At one point in “Bombay Velvet”, Rosie Noronha (Anushka Sharma) is gripped by fear and self-doubt, and implores Johnny Balraj (Ranbir Kapoor) to take her away from the city. But Balraj scoffs, saying what lies outside Bombay is “India”, and “India” is where starvation is.
Director Anurag Kashyap’s latest film is a partially successful attempt to bring out this difference between Bombay and India: the former is far more vibrant, but also more treacherous than the rest of the country even more than 50 years ago.
Two years after the British depart from India, Balraj arrives in Bombay from Pakistan as a little boy and grows up in a brothel. He is poor but fiercely ambitious. Rosie, a jazz singer from Goa, escapes to Bombay after suffering prolonged physical and sexual abuse.
Balraj and Rosie fall in love, but they become embroiled in a turf war over the control of land that involves much of the city’s top echelons. One of them is the suave and manipulative Kaizad Khambatta (Karan Johar).

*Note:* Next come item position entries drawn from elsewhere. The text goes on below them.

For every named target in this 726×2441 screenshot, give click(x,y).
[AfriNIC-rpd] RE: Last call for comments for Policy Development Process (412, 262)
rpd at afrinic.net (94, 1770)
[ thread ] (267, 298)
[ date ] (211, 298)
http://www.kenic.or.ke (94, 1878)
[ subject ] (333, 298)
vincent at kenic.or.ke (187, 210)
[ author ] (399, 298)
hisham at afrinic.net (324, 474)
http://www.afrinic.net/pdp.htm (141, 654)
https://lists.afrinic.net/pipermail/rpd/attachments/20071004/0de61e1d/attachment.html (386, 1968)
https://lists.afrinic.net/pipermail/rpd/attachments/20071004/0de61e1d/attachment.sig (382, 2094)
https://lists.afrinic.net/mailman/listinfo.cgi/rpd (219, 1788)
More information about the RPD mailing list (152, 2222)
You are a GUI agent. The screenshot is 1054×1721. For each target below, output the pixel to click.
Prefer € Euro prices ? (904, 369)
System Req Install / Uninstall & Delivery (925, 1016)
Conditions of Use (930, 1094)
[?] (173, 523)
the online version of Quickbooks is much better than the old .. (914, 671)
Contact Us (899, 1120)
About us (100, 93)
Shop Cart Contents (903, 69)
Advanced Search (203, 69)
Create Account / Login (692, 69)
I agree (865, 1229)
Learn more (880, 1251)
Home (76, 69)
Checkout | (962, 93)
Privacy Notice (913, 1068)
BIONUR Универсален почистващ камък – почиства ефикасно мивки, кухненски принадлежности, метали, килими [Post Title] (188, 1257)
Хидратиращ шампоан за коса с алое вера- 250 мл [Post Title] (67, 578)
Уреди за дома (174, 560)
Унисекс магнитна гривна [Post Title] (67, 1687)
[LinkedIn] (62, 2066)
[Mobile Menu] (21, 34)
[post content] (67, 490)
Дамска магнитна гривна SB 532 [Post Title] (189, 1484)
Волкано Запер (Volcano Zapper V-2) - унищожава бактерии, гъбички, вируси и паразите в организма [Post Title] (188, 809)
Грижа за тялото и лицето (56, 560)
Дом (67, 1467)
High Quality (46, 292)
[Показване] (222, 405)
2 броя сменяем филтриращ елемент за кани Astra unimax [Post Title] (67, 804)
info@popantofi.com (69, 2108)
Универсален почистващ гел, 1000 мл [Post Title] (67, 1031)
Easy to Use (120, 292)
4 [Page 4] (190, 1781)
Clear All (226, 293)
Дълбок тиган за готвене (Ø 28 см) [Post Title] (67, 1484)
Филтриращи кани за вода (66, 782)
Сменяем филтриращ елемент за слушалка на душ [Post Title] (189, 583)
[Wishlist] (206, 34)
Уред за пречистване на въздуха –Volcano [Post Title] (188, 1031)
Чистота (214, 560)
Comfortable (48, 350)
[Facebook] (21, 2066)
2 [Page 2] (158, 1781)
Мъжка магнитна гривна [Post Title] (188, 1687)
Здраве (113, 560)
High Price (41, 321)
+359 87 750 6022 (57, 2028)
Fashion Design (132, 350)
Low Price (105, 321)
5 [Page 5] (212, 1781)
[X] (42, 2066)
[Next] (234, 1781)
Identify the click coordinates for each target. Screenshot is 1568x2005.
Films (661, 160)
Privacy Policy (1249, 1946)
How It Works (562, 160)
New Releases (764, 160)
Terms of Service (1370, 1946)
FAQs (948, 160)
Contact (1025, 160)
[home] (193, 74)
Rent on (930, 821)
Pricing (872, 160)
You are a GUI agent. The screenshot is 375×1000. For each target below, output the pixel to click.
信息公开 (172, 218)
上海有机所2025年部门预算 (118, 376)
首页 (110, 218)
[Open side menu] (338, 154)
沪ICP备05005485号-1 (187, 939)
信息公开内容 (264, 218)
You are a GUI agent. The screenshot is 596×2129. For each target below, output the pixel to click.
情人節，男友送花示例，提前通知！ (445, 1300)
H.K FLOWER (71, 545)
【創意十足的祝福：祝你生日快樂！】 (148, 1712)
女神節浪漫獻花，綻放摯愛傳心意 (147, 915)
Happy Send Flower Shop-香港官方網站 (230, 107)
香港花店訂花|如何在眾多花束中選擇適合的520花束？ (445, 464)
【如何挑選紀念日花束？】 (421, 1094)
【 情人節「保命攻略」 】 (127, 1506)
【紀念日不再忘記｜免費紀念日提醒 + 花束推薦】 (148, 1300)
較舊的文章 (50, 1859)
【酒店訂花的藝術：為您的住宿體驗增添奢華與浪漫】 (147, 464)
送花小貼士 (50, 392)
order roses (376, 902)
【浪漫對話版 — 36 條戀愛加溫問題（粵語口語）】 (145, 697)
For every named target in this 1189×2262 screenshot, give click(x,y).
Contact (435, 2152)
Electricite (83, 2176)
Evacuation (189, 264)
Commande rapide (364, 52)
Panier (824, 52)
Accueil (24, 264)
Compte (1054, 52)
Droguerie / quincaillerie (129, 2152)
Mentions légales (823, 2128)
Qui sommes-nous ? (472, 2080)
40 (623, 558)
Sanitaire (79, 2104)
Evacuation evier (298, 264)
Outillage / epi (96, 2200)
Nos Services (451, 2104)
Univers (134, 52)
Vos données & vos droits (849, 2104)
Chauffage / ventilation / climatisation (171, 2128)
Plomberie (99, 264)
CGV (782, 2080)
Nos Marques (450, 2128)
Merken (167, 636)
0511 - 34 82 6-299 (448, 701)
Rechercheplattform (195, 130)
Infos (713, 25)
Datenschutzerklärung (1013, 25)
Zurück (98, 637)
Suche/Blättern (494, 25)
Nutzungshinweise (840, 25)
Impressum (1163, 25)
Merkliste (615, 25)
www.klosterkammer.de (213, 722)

Disparagingly branded a ‘capitalist’ by his friend-turned-nemesis Jamshed ‘Jimmy’ Mistry (Manish Choudhary), Khambatta wants private mill owners and industrialists to develop the city’s reclaimed land. Meanwhile, Mistry foments a campaign against them through his tabloid. While Khambatta ropes in Balraj to execute his murky plans, Mistry uses Rosie as a pawn to checkmate Balraj and through him Khambatta.
Kashyap doesn’t exactly break new ground with a hero who is willing to pay any price to make it big in life. We have seen that kind of plot often enough to know nothing good ever comes of a deal with the devil. Also, I heard a few viewers complain about the complicated and rushed plot. There are few women in “Bombay Velvet” and they are either shrewd and heartless or vulnerable and in constant need of rescue.
Yet, the factors that work in favour of “Bombay Velvet” outnumber those that do not. For one, Kashyap elicits fairly restrained performances from most of the cast. There are moments that could have significantly hurt the intelligence quotient of the film, chiefly the one that involves the reappearance of a major character as its own twin. But that is deftly rescued from spiralling into the realm of the bizarre.
Songs are usually a serious impediment to any film’s narrative, but they work well for “Bombay Velvet”. The music is well-composed and immaculately timed, nudging the story ahead or offering a hint of things to come. There are other smart touches too, like the stand-up comedian at the Bombay Velvet club, Khambatta’s hub of illegal activities. He cracks jokes on everything from the scramble for land to illegal consumption of alcohol, and the union politics of the day.
Some viewers might complain of an overdose of blood and gore, although I did enjoy the stylized gun-battle between a machine-gun wielding Ranbir and Khambatta’s henchmen. The ending feels clumsy and needlessly violent, with Kashyap trying to tie loose ends with a bare postscript before the final credits roll.
Among the cast, Kapoor steals the show. From the body language of a streetfighter to his dialogue and expressions, he gets most of being Balraj right. His only problem is that he cannot stop articulating his desire of becoming a big shot.
Anushka gets as substantial a role as possible for the female lead in a Hindi movie with an A-list hero. Siddhartha Basu and Kay Kay Menon are effective, but not particularly memorable in their respective roles of the corrupt city mayor and the sincere but low-ranked police officer. Nor is Satyadeep Mishra, who plays Balraj’s best friend Chiman Chopra. He is a little too flat and ends up being a bit of a bore with his deadpan looks and soporific dialogue delivery.
The weakest link is Karan Johar. His off-screen persona of a witty man with a penchant for self-deprecating humour makes it difficult to take his onscreen avatar as a cold-hearted murderer seriously.